_Action item:_ Retype, exactly and with both ends included, the lines below from the one containing "Image resolution: width=771" through the end; omit the pictures.

_Provided entries:_
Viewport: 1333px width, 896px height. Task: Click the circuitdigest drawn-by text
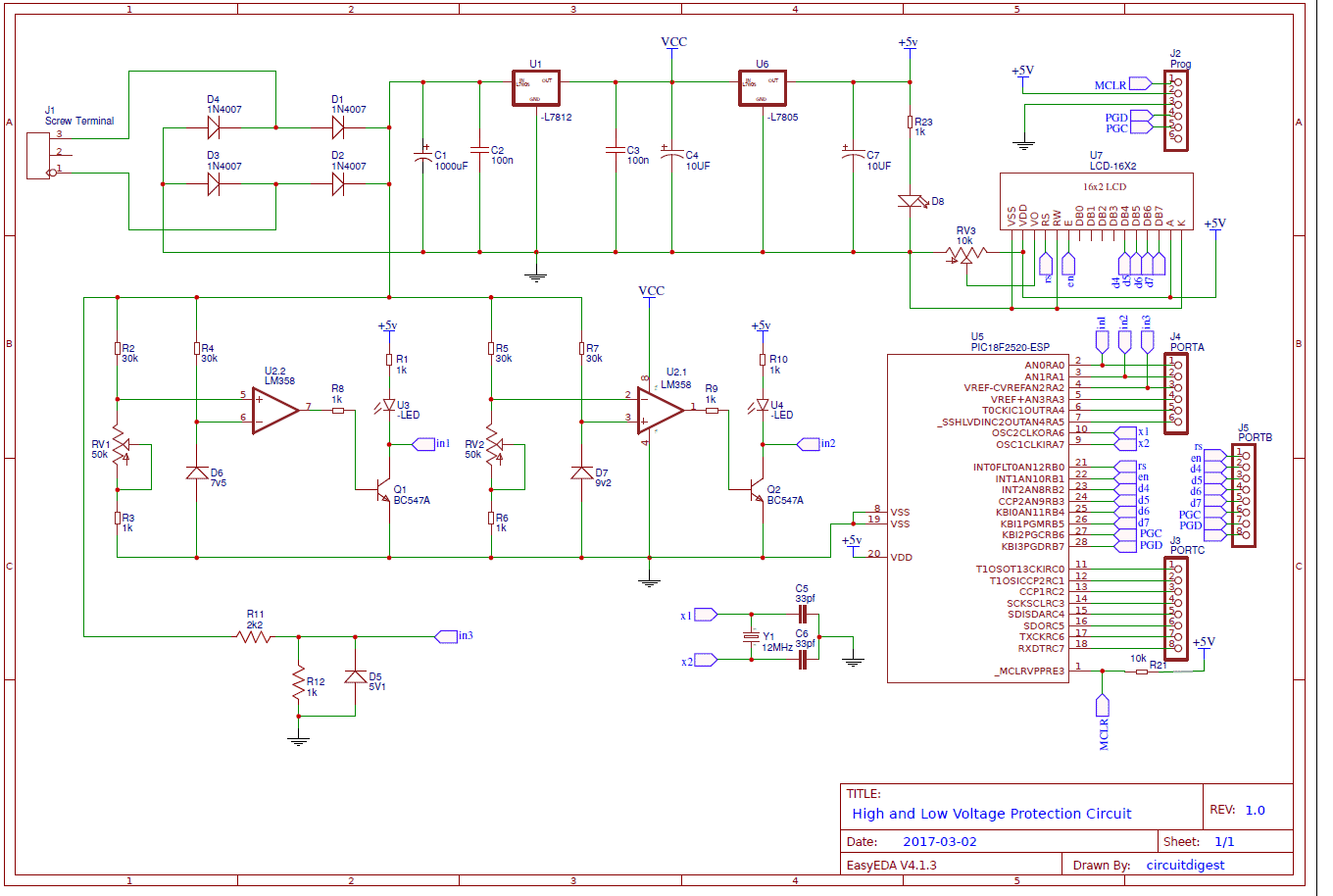pyautogui.click(x=1186, y=865)
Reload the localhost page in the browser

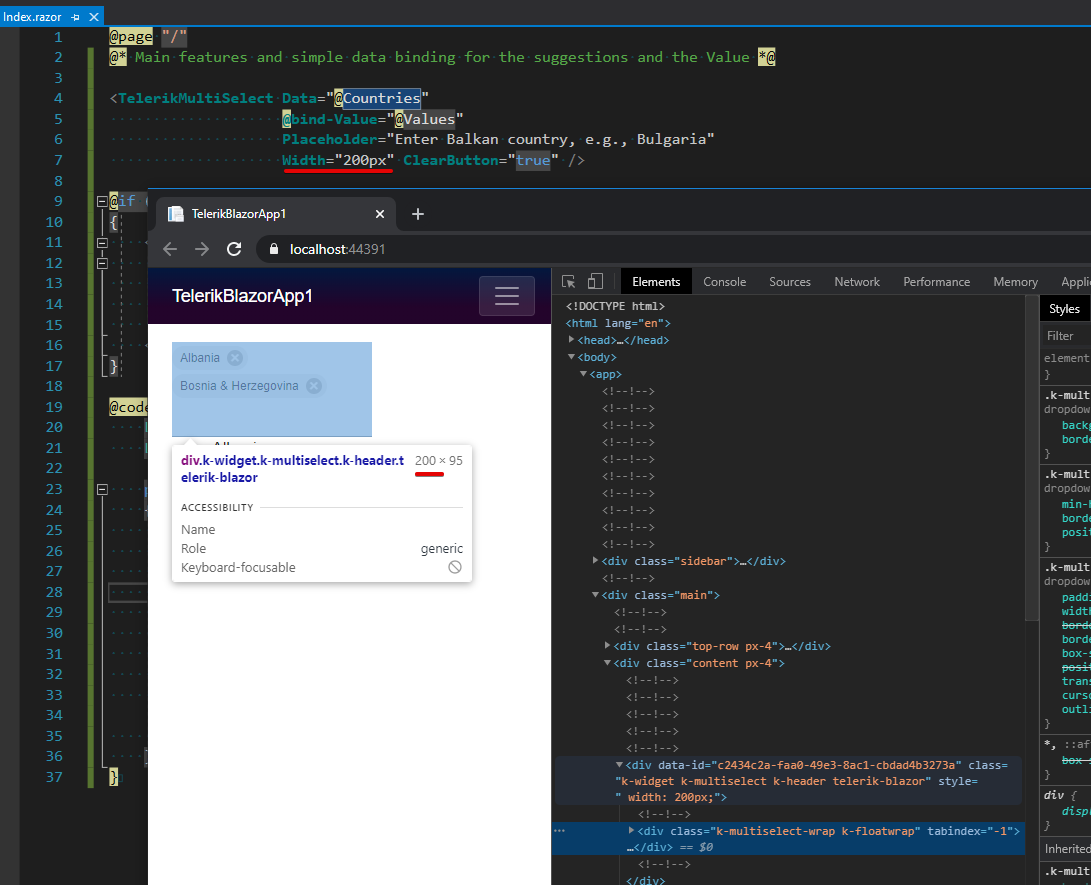coord(234,249)
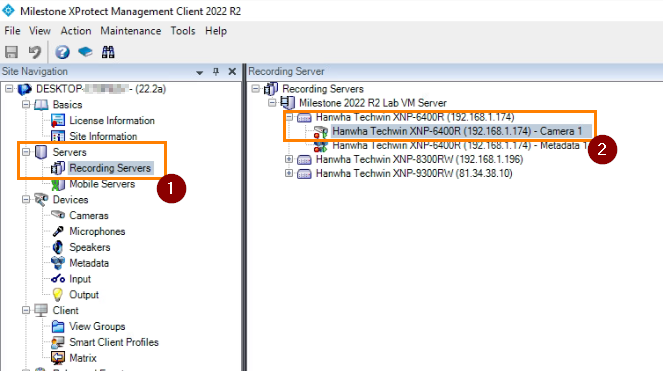Collapse the Devices tree node
663x371 pixels.
26,199
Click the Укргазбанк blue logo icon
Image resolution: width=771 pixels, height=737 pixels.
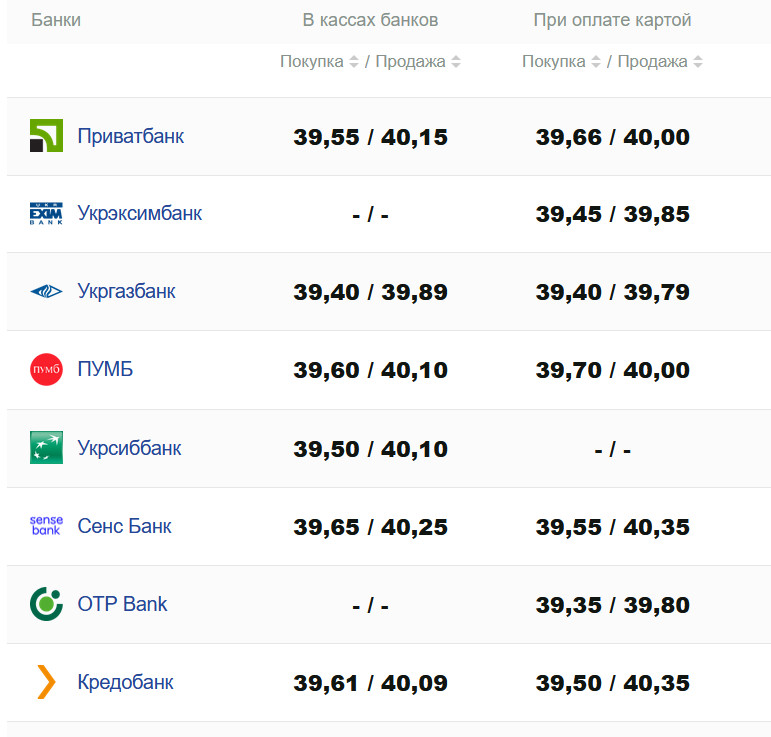click(x=46, y=292)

_Solution to this problem:_
Image resolution: width=771 pixels, height=737 pixels.
click(x=46, y=292)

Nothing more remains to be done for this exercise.